**What to do**
Give back every one of these lines word for word, with the pictures left out of your answer.

**Lines giving target coordinates**
-- begin --
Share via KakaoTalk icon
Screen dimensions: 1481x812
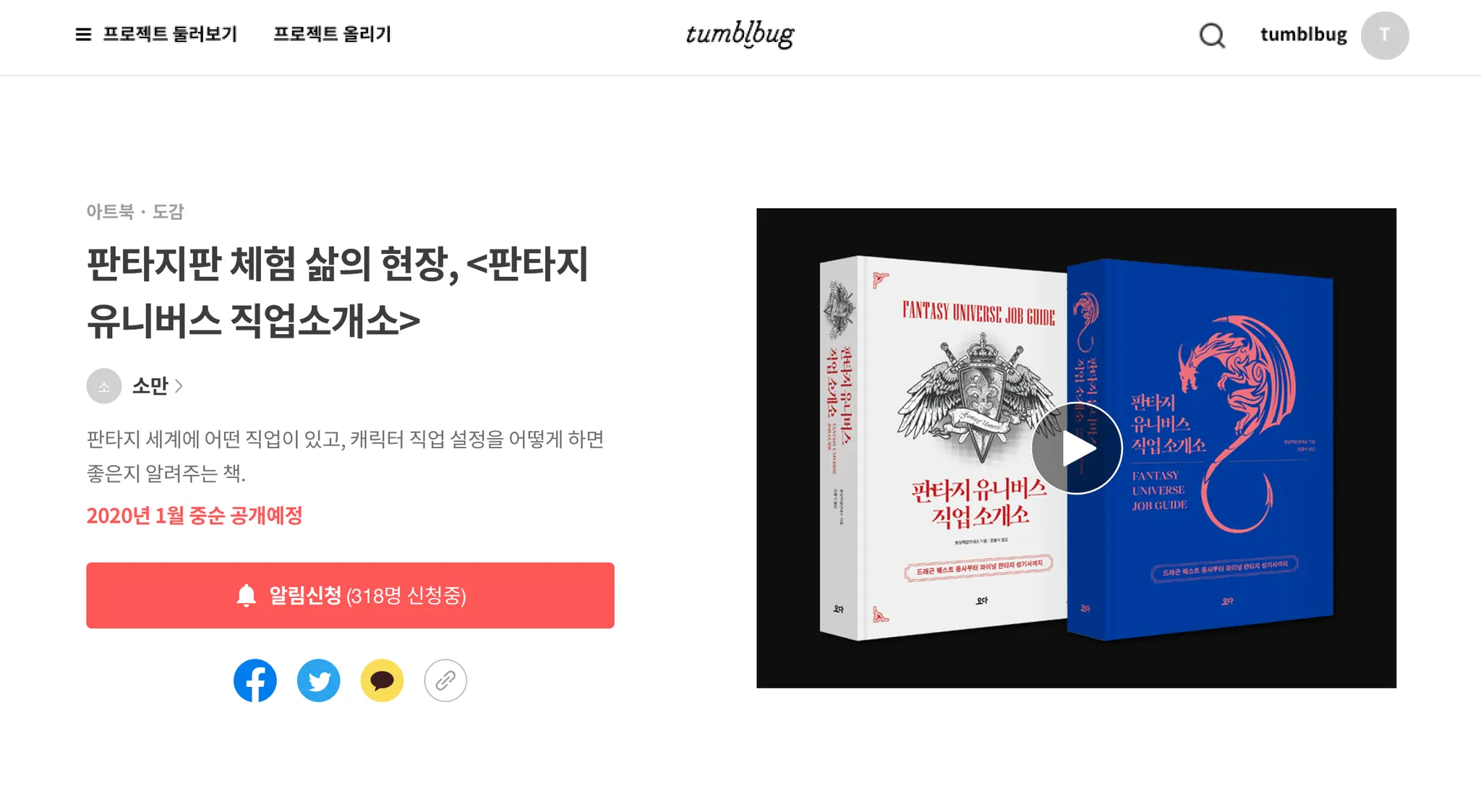tap(382, 680)
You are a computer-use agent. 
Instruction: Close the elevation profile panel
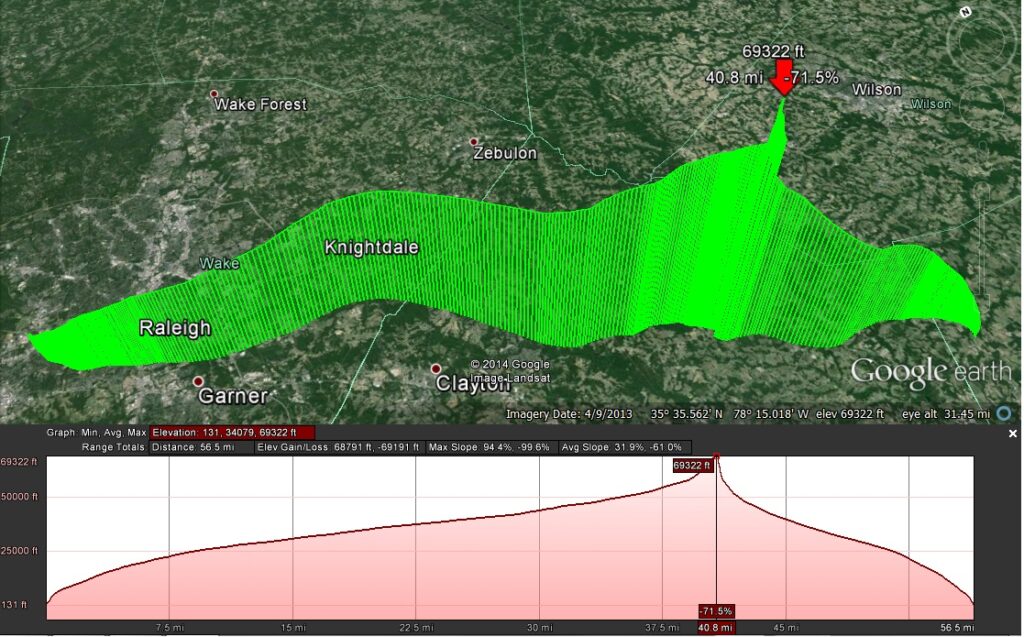tap(1012, 434)
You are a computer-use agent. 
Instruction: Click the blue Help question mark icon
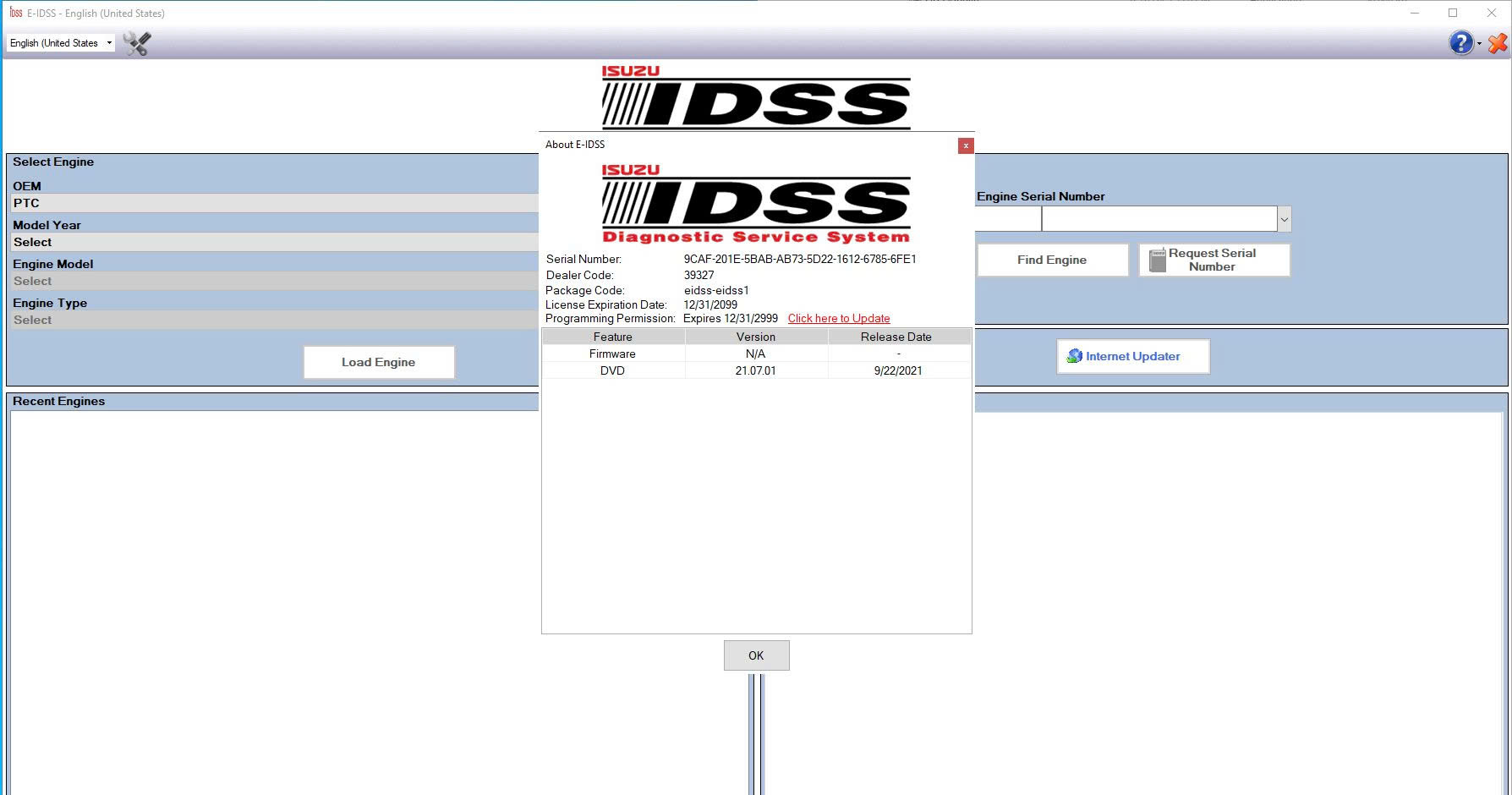1460,42
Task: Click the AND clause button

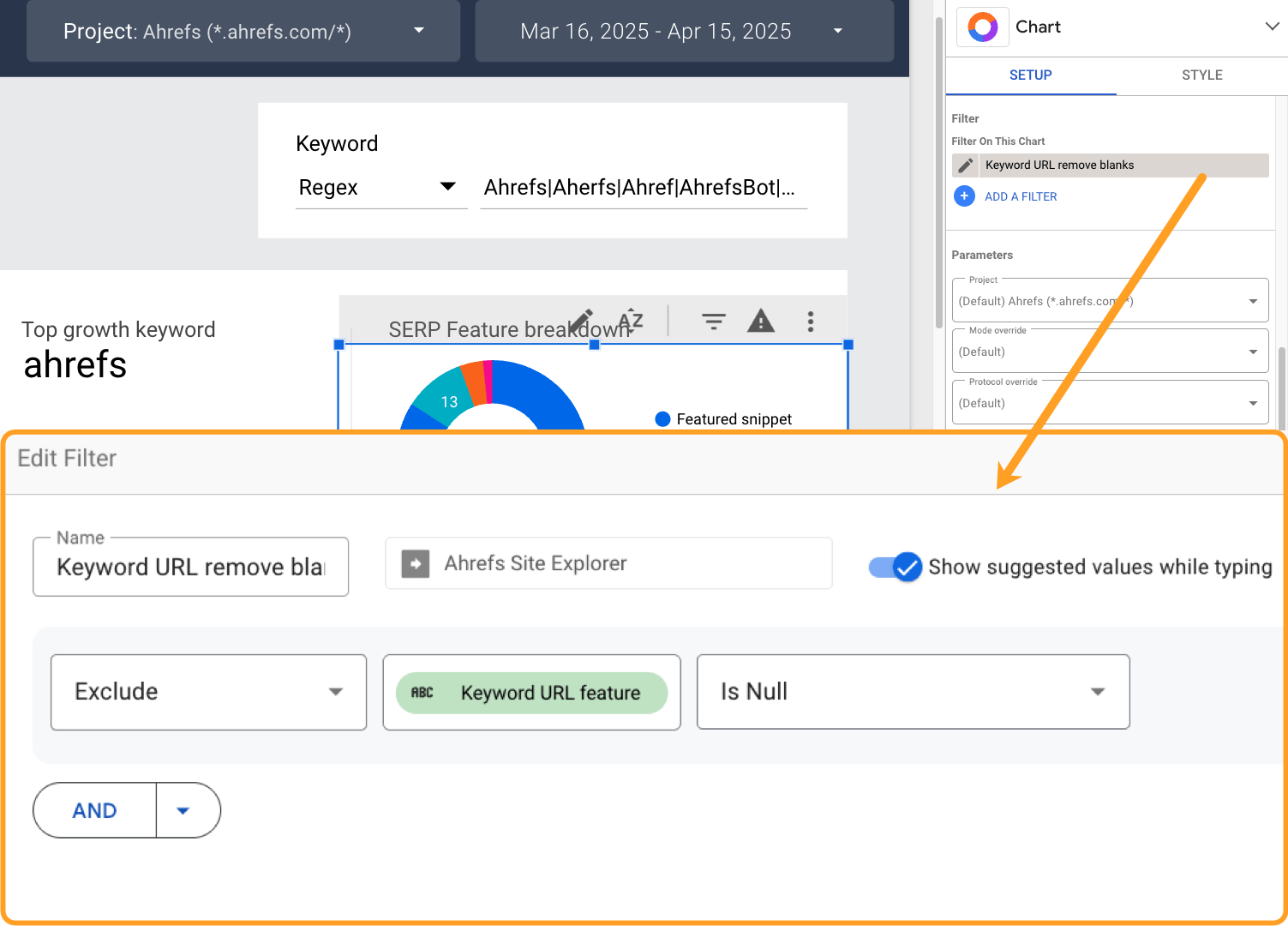Action: 94,809
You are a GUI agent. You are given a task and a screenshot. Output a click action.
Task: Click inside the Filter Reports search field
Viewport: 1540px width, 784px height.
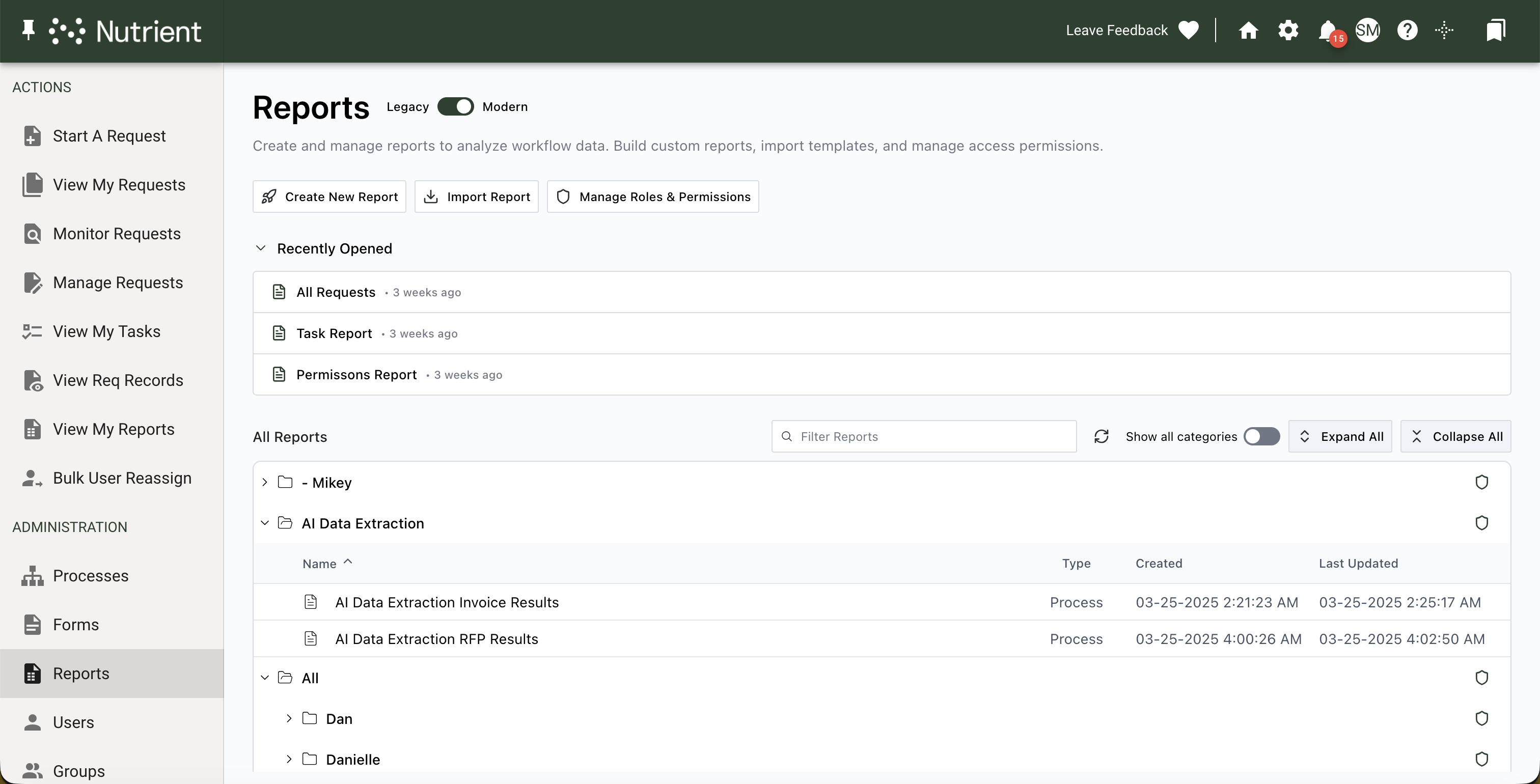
-- end --
**Output for this exercise**
Share via KakaoTalk icon
Screen dimensions: 1481x812
tap(382, 680)
You are a computer-use agent. 
Instruction: Close the elevation profile panel
tap(1012, 434)
You are a computer-use agent. 
Instruction: Click the blue Help question mark icon
1460,42
Task: Click the AND clause button

Action: 94,809
You are a GUI agent. You are given a task and a screenshot. Output a click action.
Task: Click inside the Filter Reports search field
Viewport: 1540px width, 784px height.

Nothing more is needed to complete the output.